Vem isto a respeito do importante artigo de Nouriel Roubini, de título A Mixed Economic Bag in 2019, acessível através do site Project Syndicate[2]. Um dos aspectos que primeiro se destaca da sua leitura é a ausência de qualquer afirmação categórica relativa à ocorrência, ou não, de uma nova crise com início em 2019, embora considere ser baixa a probabilidade de ocorrência de uma crise mundial. Em vez disso, assistimos a um exercício muito completo de discussão de hipóteses com base numa multiplicidade de factores potencialmente explicativos, criteriosamente escrutinados. Conduzindo a cenários contrastáveis e bem fundamentados, a análise de Roubini tem a capacidade de relacionar determinantes cuja ocorrência é, ou pode ser, referida à escala global. Vejamos alguns aspectos.

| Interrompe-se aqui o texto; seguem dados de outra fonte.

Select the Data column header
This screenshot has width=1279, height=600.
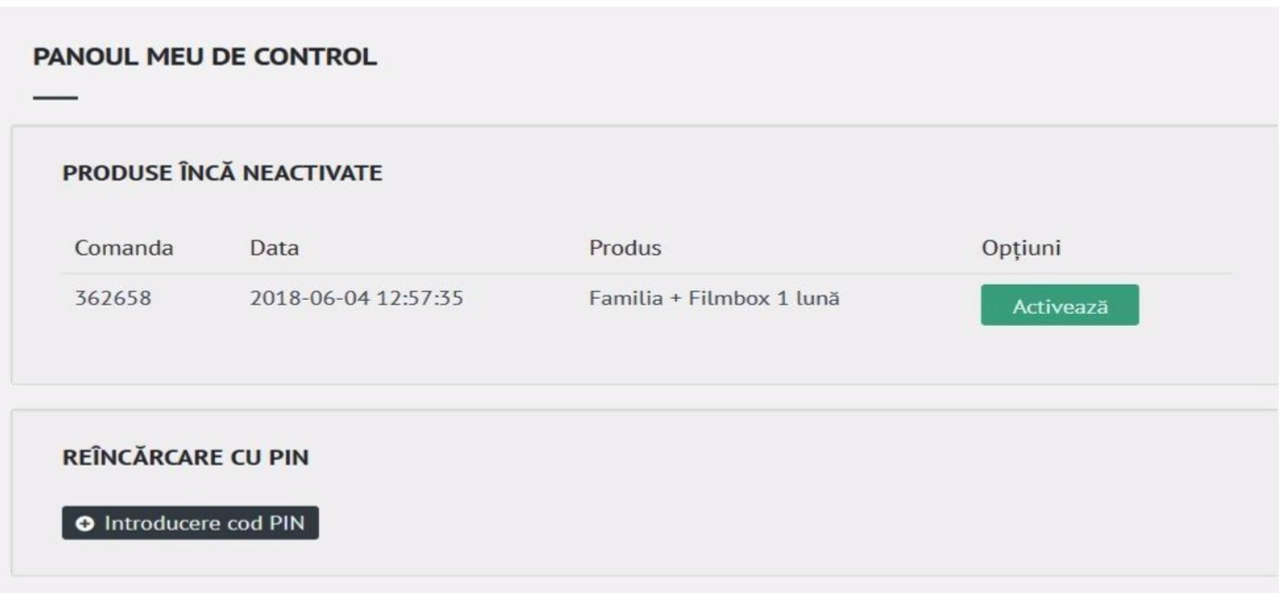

Na economia americana, o papel recente do Federal Reserve Bank (Fed) tem sido decisivo no aliviar de alguma tensão nas condições financeiras, mantendo-se o desemprego baixo e controlado. Será isto sustentável? Se o conflito comercial sino-americano se resolver a favor das exportações chinesas e, através delas, conduzir a uma desvalorização salarial ainda maior na economia americana, será de prever uma quebra significativa do mercado interno norte-americano. Mas se o desfecho for o contrário, permitindo uma revalorização salarial mesmo que mínima, o Fed não deixará de intervir para antecipar um eventual aumento da inflação. Ao mesmo tempo, as consequências de um ou outro cenário para o agravamento da desaceleração da economia chinesa serão totalmente distintas. Os impactos no crescimento global far-se-ão sentir também, em qualquer dos casos. Para já não referir as consequências da disrupção sustentada, a nível político e administrativo, da governance norte-americana.

A União Europeia (EU), por sua vez, absorverá aqueles impactos globais com mais ou menos intensidade conforme conseguir resolver as suas profundas contradições internas e, desde logo, as de natureza política em Estados Membros como a França, a Itália e a Alemanha, bem como os seus efeitos nas eleições para o Parlamento Europeu. Um Brexit desgovernado minará ainda mais a confiança externa na EU; e se Trump decidir estender a guerra comercial também à Alemanha, não será só este país mas toda a Europa que sofrerá as consequências. 

E o que poderá advir ao nível dos preços e (des)valorização dos stocks de petróleo, em consequência da sobreprodução, da falta de acordo entre os principais produtores, da crise na Venezuela? E como sofrerão as economias emergentes as consequências de toda esta instabilidade? Será que a crise global na banca e sistema financeiro permitirão que venha a verificar-se um nível mínimo de articulação após a fase de saneamento inevitável? Todas estas questões são sopesadas por Roubini, que conclui:


There may be enough positive factors to make this a relatively decent, if mediocre, year for the global economy. But if some of the negative scenarios outlined above materialize, the synchronized slowdown of 2019 could lead to a global growth stall and sharp market downturn in 2020.